The document drops the article giving the ruling Baath Party unique status as the leader of state and society.
The opposition has made clear that it rejects any political moves by the government while there are still violent attacks against protesters.
 On Sunday, President Assad received a copy of Syria's proposed new constitution, which took a national committee four months to produce.
Committee members said they had sought to write a document that guarantees the dignity of the Syrian citizen and secures his basic rights and turns Syria into an example to follow in terms of public freedoms and political plurality, the state news agency Sana reported.
When the new constitution is approved, Syria will have passed the most important stage of laying down the constitutional and legal structure through the reforms and laws that have already been issued to take the country to a new era in co-operation with all spectrums of the Syrian people, Mr Assad was quoted as saying.
The Sana report did not go into detail about the draft constitution, but officials said it did not include Article 8, which made the Baath Party the exclusive leader of both politics and society.
They also said the draft stated that the president could hold office only for a maximum of two seven-year terms. Mr Assad, who succeeded his late father, Hafez, has been in power since 2000.
New political parties could also not be based on a religion, profession, or regional interests, they added. This would prevent the Muslim Brotherhood and Kurdish groups in the north-west from establishing parties.
But, the BBC's correspondent over there says Syria is a country in crisis, and it is hard to see how a referendum can be carried out efficiently and credibly at short notice.

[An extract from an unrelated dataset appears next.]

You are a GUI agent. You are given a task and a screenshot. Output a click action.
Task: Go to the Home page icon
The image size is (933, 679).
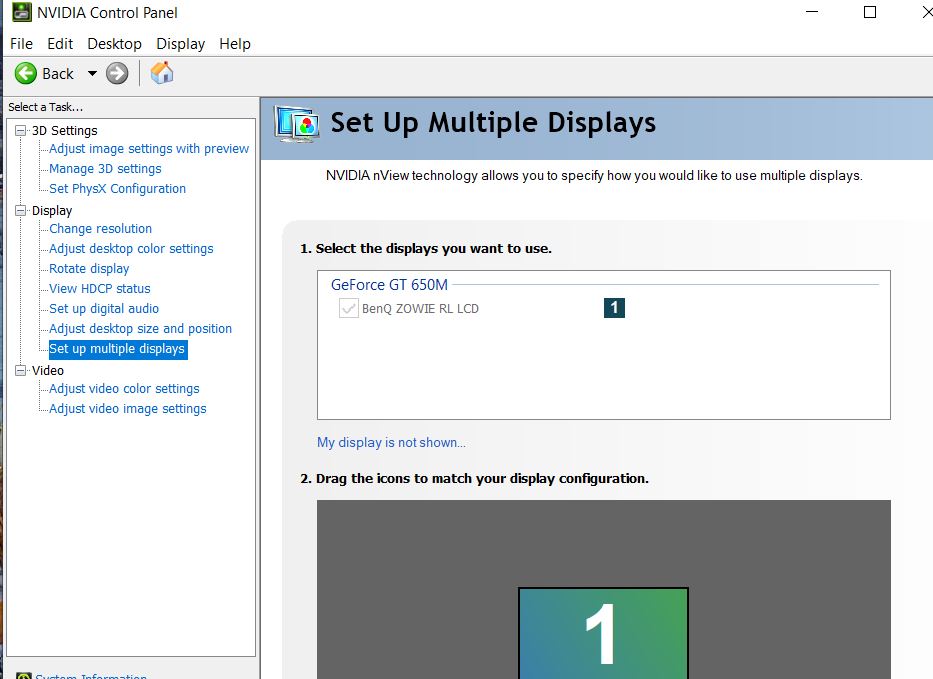coord(162,73)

In April, President Assad scrapped the Emergency Law, which had effectively suspended most constitutional protections since the Baath Party came to power in a military coup in 1962. Since that announcement, human rights activists say more than 7,000 people have been killed by security forces.
A member of the main opposition coalition, the Syrian National Council, dismissed both the draft constitution and the plan to hold a referendum.
The Syrian regime is trying another trick in the book to divert attention away from the crimes against humanity happening in Syria in the past three months, but especially in the past few weeks in Homs and in the countryside of Damascus, Idlib and Hama, Anas al-Abdah told the BBC.
Such a regime does not have the moral or the political ability to propose a new constitution to the Syrian people.
Mr Abdah added: The main problem is not the constitution, but the fact that the state has complete control over the army and security forces. As long as you keep that, everything else is just empty promises.
The proposed constitution does not tackle that in any way or form. It is working towards keeping the current regime in place.